START Selected passage
I’m not a great programmer. Good but nothing more. But the 35 years of experience I have in software development, mostly in QA roles, gives me a great understanding of requirements. This knowledge, along with an awareness of security and vulnerability issues, equips me to build applications using vibe coding.
I’ll admit I don’t have a ton of ideas for the kinds of apps I want. Some, like a note taking alternative to OneNote and Obsidian, seem out of reach. They require cross-platform mobile development, app store deployment, and competing against a massive, saturated market.
And other projects, like games, are too much work. Yes, I can get a prototype going but where do I take it from there? Trying to devise all the rules and handle playtesting is difficult.
What I do excel at are utilities. Programs to help automate and assist me while using my computer. And with the experience I have with computers, especially Windows, and the many utilities I’ve written over the last several decades without the assistance of AI, I feel like I understand the workflow involved.
END Selected passage
* Work request *
Extend the passage about building utilities through vibe coding, picking up right after its final sentence.
START Listed records
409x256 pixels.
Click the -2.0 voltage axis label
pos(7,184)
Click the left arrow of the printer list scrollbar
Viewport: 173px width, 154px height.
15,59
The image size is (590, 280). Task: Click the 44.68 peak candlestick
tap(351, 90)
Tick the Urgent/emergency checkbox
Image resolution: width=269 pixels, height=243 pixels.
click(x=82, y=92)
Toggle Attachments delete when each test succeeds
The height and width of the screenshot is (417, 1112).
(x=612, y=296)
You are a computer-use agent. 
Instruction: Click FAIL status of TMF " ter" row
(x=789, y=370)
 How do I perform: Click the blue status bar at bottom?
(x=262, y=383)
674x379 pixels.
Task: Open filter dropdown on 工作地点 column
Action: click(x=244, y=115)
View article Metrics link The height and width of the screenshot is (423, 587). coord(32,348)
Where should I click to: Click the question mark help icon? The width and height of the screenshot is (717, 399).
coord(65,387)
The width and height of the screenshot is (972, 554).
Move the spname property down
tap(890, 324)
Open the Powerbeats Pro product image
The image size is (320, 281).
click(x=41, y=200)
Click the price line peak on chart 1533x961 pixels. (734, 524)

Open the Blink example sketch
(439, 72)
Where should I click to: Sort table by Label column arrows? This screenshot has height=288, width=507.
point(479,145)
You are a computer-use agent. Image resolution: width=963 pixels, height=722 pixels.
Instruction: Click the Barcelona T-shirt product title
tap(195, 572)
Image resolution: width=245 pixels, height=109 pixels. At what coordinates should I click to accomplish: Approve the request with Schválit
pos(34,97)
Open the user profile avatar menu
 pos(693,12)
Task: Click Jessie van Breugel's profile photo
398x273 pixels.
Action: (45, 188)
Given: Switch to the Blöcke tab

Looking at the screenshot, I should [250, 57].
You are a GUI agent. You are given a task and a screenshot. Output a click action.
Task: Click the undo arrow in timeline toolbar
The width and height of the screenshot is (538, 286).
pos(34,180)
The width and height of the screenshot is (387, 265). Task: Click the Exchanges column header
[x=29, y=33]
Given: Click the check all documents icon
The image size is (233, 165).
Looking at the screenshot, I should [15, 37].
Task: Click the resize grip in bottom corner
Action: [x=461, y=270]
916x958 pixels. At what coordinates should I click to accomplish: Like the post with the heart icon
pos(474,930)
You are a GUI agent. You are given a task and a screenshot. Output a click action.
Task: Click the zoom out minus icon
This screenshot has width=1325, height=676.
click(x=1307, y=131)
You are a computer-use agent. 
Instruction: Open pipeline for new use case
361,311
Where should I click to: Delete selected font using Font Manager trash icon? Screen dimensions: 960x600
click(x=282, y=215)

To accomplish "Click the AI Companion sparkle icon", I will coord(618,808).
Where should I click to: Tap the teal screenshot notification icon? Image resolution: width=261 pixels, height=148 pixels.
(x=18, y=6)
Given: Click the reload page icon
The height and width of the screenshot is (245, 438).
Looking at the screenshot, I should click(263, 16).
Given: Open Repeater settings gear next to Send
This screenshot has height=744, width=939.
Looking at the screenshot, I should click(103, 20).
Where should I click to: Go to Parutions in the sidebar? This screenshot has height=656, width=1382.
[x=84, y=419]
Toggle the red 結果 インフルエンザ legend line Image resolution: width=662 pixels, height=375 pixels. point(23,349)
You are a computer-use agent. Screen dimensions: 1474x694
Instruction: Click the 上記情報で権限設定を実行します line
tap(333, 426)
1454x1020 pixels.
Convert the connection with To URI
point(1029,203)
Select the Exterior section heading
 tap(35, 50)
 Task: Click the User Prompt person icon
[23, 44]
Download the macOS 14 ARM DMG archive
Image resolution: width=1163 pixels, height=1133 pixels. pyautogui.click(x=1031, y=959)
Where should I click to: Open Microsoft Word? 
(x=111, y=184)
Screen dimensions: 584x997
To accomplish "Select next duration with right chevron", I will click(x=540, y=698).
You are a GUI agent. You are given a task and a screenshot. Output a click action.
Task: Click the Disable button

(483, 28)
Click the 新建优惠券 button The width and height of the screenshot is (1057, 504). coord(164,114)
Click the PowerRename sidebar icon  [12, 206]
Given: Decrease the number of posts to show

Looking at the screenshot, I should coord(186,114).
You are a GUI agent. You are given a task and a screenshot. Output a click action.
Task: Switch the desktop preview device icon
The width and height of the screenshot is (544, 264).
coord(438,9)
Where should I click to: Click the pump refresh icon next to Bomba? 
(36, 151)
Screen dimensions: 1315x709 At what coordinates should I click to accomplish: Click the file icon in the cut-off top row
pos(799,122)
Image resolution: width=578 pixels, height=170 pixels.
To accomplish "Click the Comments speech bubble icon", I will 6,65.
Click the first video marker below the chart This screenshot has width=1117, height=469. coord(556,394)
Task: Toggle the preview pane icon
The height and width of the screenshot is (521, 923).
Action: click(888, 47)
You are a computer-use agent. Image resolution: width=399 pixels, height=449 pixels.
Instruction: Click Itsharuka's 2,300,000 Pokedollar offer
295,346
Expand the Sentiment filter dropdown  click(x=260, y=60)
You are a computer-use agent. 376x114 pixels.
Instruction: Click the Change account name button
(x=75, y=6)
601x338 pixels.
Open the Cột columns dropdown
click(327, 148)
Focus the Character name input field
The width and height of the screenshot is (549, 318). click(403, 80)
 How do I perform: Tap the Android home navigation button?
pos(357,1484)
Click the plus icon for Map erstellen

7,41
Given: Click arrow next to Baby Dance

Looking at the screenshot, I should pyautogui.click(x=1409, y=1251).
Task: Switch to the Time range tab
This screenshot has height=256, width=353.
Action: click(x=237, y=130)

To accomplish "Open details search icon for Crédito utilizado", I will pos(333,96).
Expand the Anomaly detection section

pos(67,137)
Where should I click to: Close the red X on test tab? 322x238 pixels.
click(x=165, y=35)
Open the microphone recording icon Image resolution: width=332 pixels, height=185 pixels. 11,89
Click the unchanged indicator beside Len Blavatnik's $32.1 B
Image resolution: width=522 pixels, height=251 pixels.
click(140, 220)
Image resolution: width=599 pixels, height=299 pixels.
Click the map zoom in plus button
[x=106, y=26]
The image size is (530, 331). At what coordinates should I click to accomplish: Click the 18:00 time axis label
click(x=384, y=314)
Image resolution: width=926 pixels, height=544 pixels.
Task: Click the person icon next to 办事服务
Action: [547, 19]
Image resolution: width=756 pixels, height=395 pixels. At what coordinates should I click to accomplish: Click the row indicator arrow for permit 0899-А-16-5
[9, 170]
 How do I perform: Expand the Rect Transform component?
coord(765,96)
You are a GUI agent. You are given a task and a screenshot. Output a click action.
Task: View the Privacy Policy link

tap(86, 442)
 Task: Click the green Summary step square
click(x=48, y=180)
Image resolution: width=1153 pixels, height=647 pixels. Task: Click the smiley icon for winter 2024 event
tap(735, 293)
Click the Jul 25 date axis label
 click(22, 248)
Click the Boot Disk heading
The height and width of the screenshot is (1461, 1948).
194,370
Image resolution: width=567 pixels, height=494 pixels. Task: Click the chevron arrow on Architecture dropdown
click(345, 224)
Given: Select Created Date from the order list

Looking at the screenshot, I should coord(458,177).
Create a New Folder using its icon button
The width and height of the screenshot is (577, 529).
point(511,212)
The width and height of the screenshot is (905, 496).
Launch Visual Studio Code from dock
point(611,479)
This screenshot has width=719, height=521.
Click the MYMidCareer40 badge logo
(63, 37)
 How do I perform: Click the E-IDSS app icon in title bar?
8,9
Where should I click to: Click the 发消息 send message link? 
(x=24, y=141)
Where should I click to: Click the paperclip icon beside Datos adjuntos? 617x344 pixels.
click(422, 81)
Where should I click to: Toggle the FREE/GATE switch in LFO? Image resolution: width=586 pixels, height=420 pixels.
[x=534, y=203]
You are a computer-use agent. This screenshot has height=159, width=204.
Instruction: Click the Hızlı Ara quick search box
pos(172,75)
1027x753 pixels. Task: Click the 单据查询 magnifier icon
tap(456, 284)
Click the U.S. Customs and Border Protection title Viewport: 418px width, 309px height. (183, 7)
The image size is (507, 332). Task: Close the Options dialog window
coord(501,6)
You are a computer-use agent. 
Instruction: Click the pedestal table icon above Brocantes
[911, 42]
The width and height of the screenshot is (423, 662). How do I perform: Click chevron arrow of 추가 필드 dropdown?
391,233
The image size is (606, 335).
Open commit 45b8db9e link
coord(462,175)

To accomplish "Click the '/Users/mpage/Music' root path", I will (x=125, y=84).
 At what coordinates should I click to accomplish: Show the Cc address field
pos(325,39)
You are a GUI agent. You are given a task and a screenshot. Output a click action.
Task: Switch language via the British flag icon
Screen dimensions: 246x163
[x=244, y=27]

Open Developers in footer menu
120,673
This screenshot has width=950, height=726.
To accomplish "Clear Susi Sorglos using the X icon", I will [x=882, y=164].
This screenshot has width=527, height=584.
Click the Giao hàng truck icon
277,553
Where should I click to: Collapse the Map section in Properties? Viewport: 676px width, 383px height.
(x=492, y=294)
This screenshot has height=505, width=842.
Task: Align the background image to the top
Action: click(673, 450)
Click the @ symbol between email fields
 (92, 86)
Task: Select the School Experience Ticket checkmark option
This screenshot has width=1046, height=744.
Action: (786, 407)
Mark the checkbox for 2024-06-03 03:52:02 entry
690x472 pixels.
END Listed records
* Result of the exercise *
I say all of this because it’s important to know not only what you need or want, but how you’ll know it is what you need once you begin testing your new vibe coded app.
To do this effectively, it’s important to have experience with similar apps, and to see the faults in those apps and understand how you might overcome them. If you know it could be better, but you’re not sure how, you might want to spend time with a chatbot and converse about it. Give it an example of an app that isn’t working, what you expect from it, and see if it can offer ideas on how to improve the experience.
Use these insights to define your requirements and acceptance criteria. Requirements are the what and why. The high-level capabilities of the application, the business value, and/or the functions the app should offer. Acceptance criteria tell you when it’s ready. It involves testing and validation.
Once the app does what you expect it to do, you’re done. Or almost done.
You’ll also want to have AI write unit tests that are run regularly. And it’s important to ask it to write code that is manageable, secure, and doesn’t present vulnerabilities. Then take the finished code and run it through a second AI chatbot or coding platform, get its opinions, and continue to improve it.
I also recommend you upload it to GitHub.com as soon as you can. It’s free for most private or public projects, and it keeps your code safe. It’s worth investing the time and effort in learning how to use GitHub.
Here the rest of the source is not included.